Wśród rodzajów postępowań sądowych najwięcej ogłoszono upadłości likwidacyjnych – 286. Na drugim miejscu znalazły się postępowania o zatwierdzenie układu (178). To ogromny wzrost w porównaniu z analogicznym okresem 2020 roku, kiedy odnotowano ich 16. Zmniejszyła się natomiast liczba postępowań sanacyjnych. Po III kw. 2021 jest ich 50, podczas gdy w tym samym okresie 2020 roku było ich 92, zaznaczono.
„We wszystkich branżach widzimy wzrost niewypłacalności. […] Największy skok zanotowało rolnictwo (+301%) oraz usługi (+156%) i transport (+148%). Najwięcej postępowań ogłoszono w usługach, czyli 533, co stanowi 29% wszystkich przypadków” – czytamy także.
„W populacji niewypłacalnych biznesów zdecydowanie dominowały mniejsze podmioty. To przedsiębiorcy, spółki cywilne oraz rolnicy najczęściej ogłaszali upadłość stanowiąc 60% ogółu niewypłacalności. Bardzo wysoki udział upadłości z sektora usług (29%) wynikał wprost z
wielomiesięcznych obostrzeń i ograniczeń dotykających branże HoReCa, eventową czy szkoleniową. Wśród podmiotów większych sytuacja wyglądała wciąż stabilnie. Wiele przedsiębiorstw mogło dalej korzystać ze środków pomocowych ze strony państwa, podczas gdy polska gospodarka wyraźnie odbiła przekraczając poziom PKB z przed pandemii już w 2 kwartale 2021. Dyscyplina płatnicza kontrahentów nie uległa zasadniczemu pogorszeniu, dlatego ubezpieczyciele dalej notowali bardzo niskie poziomy szkodowości” – skomentowała dyrektor działu oceny ryzyka w Coface w Polsce Barbara Kamińska.

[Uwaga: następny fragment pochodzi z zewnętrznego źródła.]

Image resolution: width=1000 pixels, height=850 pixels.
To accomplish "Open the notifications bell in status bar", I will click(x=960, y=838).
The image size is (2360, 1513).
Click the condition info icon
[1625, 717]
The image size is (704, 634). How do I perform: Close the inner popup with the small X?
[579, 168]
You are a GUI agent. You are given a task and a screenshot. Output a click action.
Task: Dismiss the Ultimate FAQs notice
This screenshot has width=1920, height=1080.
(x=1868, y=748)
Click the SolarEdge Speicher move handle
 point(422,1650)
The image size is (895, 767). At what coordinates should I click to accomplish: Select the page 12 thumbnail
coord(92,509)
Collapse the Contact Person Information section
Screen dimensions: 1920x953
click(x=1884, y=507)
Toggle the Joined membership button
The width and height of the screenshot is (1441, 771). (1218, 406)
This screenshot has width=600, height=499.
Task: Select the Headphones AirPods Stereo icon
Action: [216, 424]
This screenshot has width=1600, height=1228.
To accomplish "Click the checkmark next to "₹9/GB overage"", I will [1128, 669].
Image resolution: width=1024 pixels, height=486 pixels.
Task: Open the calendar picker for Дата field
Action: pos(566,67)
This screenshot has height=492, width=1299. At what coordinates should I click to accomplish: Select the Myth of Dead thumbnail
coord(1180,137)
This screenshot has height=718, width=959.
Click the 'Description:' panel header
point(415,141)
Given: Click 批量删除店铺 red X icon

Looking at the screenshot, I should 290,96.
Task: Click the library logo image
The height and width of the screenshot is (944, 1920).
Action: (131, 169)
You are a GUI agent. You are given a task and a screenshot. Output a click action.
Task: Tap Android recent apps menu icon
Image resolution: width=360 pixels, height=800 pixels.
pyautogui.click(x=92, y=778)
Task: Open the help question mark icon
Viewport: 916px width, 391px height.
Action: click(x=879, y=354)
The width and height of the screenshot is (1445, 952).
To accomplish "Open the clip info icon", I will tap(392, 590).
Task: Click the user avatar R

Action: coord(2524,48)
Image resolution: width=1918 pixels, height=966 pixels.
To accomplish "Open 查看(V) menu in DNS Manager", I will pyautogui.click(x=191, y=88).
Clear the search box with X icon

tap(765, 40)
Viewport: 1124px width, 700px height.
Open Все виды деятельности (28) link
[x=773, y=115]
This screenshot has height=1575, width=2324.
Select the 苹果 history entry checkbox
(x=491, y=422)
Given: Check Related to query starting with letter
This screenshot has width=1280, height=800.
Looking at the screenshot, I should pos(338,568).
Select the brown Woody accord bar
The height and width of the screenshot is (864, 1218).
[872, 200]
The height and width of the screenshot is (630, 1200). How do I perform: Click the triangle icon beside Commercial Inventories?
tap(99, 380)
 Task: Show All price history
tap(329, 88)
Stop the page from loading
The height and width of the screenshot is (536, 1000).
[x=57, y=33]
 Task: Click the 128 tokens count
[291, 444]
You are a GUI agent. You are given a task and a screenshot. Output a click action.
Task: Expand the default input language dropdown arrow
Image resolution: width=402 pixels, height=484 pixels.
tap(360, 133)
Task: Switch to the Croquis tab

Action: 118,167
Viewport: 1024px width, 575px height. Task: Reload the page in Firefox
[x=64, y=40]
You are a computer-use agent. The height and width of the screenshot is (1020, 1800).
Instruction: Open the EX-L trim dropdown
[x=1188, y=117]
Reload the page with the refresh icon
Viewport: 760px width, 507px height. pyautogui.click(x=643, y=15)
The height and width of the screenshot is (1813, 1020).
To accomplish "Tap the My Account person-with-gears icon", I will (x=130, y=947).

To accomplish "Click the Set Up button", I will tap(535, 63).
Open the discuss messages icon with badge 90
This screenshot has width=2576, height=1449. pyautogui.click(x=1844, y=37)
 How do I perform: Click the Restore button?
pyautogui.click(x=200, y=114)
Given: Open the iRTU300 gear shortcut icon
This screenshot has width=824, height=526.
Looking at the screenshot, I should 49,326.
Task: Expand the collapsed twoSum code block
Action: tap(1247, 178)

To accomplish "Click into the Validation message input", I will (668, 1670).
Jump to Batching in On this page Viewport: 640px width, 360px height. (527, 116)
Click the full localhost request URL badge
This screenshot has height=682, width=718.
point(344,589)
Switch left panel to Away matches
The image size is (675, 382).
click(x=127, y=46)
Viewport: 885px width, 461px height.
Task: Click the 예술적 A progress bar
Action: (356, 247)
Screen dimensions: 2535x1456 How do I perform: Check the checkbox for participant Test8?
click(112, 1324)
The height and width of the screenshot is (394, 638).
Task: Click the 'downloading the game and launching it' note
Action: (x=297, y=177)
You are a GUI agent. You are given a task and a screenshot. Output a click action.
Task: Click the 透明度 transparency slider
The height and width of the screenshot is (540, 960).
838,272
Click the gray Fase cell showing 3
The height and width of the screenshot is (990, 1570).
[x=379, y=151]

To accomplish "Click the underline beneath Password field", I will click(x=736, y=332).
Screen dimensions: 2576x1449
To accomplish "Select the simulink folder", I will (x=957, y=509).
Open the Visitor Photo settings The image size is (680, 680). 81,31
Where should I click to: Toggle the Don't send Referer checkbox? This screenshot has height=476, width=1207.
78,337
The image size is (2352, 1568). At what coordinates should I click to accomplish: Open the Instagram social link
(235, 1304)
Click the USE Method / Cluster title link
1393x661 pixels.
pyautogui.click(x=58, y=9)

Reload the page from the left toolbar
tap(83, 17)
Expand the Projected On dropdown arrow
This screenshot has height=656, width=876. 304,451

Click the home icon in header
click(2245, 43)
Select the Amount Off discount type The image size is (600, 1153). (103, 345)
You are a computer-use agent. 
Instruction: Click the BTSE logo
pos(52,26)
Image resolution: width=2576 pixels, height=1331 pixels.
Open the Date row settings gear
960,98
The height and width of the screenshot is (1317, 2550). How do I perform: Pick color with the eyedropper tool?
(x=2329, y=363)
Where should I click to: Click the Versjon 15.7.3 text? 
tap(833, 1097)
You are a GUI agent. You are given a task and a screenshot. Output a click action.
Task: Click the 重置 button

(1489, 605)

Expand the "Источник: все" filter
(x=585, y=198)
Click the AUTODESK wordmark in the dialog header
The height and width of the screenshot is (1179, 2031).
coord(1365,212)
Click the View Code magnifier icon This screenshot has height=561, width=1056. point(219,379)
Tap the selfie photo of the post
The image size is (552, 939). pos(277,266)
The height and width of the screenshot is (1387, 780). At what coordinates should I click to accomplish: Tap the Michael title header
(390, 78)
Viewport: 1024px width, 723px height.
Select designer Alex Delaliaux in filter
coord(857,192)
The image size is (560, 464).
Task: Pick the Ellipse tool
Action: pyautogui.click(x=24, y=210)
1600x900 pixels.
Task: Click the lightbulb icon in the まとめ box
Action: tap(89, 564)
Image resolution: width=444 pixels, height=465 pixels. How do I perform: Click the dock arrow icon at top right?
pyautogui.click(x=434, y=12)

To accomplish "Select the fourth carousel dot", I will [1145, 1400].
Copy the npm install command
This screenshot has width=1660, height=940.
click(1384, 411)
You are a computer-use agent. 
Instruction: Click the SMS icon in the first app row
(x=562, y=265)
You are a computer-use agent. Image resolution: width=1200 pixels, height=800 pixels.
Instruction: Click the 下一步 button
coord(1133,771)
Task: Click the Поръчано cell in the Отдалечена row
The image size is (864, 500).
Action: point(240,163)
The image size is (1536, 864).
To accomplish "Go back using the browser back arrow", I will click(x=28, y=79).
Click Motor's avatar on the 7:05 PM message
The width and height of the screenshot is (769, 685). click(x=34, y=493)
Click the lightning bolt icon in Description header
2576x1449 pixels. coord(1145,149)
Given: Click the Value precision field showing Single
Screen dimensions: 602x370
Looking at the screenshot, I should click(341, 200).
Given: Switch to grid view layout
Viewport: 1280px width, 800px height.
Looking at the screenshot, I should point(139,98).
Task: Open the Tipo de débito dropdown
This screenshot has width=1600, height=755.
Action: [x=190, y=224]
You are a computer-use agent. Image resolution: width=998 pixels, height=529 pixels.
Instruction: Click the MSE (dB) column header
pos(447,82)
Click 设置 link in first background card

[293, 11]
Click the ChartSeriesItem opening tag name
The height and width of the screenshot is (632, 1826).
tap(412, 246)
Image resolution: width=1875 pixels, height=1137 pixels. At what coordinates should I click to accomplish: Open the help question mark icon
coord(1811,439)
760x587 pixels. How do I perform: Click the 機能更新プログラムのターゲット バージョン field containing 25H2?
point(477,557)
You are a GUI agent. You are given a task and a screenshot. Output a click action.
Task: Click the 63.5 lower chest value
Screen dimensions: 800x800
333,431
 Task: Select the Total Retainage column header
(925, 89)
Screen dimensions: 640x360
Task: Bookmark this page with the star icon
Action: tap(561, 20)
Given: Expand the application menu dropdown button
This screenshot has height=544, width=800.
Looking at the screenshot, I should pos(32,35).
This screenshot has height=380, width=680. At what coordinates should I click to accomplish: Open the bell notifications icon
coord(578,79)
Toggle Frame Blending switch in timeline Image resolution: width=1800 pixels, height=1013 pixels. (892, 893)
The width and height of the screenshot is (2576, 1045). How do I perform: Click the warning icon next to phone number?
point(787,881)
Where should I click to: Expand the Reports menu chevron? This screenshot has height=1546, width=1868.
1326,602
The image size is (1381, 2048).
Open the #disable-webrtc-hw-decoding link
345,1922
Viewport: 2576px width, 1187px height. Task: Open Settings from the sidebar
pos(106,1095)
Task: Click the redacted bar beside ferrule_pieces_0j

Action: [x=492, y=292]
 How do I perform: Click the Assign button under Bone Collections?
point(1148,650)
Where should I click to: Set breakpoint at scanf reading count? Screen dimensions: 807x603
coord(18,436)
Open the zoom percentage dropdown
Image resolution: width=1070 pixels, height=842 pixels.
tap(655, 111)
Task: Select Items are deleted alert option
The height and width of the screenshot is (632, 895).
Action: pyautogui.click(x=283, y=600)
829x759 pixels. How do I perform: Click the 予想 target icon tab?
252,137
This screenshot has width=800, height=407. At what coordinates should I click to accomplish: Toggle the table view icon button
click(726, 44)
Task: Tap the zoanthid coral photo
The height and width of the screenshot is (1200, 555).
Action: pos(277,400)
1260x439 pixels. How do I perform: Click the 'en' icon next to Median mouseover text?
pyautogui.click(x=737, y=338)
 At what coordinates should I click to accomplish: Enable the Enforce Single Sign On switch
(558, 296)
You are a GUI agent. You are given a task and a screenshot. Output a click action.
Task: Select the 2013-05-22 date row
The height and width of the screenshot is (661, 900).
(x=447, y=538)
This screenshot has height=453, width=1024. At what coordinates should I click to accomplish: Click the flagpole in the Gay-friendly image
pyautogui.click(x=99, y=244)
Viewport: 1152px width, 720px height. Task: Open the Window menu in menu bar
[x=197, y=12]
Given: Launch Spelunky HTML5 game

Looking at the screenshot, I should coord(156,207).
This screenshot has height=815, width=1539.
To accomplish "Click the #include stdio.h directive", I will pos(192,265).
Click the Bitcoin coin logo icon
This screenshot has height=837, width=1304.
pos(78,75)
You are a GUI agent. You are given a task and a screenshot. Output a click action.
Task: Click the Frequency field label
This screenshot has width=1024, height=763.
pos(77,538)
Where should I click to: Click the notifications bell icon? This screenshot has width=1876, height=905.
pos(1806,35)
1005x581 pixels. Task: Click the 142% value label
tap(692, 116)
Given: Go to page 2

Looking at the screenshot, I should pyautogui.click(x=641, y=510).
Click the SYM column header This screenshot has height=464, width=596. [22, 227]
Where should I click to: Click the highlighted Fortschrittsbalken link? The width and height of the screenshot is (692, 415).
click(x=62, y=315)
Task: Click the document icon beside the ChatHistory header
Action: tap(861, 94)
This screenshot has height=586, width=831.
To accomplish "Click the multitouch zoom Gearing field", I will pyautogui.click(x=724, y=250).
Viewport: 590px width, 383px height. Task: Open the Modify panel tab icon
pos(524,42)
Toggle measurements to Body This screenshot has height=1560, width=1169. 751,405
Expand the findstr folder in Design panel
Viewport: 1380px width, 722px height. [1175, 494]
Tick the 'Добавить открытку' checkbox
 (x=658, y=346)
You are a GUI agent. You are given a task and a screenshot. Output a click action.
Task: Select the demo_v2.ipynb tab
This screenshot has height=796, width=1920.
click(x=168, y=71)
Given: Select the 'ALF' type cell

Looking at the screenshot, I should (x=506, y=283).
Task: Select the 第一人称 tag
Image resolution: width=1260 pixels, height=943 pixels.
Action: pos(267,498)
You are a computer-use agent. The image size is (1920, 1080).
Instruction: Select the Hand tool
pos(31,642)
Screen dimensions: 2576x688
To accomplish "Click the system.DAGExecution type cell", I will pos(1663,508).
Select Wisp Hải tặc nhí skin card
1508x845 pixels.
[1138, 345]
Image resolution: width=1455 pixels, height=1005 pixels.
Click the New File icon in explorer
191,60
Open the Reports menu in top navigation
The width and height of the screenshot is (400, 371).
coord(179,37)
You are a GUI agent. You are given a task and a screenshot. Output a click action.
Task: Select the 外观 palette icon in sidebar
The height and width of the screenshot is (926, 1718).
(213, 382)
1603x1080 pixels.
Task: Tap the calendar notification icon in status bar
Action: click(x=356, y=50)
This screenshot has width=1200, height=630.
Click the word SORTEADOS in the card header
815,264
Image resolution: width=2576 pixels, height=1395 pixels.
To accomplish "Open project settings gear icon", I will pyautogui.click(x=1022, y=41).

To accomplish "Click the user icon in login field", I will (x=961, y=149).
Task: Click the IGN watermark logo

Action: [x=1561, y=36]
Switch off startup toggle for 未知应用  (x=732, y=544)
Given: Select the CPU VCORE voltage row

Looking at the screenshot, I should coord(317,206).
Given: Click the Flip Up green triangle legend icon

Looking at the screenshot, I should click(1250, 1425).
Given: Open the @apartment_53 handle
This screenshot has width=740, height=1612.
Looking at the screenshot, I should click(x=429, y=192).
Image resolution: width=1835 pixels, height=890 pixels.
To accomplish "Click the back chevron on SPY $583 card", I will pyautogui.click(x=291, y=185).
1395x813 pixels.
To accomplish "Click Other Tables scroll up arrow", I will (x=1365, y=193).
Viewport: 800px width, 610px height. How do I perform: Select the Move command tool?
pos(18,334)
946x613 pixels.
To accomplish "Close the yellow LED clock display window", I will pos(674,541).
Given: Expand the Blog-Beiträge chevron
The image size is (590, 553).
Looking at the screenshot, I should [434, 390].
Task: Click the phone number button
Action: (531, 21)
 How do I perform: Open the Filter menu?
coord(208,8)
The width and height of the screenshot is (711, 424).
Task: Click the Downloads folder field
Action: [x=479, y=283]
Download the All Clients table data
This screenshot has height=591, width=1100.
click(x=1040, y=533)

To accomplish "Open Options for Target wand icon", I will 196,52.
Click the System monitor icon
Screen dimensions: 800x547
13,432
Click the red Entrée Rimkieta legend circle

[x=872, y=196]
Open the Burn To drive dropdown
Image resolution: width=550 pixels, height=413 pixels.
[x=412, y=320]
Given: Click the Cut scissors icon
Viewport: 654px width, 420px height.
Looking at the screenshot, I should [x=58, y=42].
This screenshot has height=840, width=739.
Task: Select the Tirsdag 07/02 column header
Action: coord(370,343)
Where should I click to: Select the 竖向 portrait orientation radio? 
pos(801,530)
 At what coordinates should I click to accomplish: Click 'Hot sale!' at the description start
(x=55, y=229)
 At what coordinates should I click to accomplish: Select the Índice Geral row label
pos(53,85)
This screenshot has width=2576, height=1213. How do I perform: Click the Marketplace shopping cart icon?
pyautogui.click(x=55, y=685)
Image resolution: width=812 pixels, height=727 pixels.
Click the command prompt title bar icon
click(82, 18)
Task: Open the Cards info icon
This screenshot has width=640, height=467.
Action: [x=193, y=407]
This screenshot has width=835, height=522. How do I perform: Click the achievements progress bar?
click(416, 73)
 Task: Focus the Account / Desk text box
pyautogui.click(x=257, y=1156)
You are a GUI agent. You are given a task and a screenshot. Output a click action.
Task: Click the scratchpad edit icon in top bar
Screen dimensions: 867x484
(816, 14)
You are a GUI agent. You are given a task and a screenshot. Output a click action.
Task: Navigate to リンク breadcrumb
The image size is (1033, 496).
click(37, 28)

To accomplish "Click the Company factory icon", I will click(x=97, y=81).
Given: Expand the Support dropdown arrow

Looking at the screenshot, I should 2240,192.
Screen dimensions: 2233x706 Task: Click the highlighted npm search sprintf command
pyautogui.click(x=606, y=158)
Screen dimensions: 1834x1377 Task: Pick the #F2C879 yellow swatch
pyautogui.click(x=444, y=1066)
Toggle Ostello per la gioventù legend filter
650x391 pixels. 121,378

Jak wskazała, obecnie największe wyzwanie gospodarcze dla przedsiębiorstw przemysłowych w Polsce stanowią braki podażowe i to one hamują ekspansję wielu firm.
„Przestoje branży motoryzacyjnej stanowią tu dobry przykład. Szybujące ceny surowców, paliw, energii, transportu czy wzrost wynagrodzeń
przekładają się na wysoką inflację. Nie wszystkim firmom na rynku uda się przetransferować ten wzrost kosztów na odbiorców. Wciąż nieopanowana sytuacja pandemiczna, bariery podażowe czy możliwe osłabienie popytu wewnętrznego wraz z wycofywaniem środków pomocowych mogą przynieść w przyszłym roku wzrost zatorów płatniczych i upadłości również wśród większych graczy” – uważa Kamińska.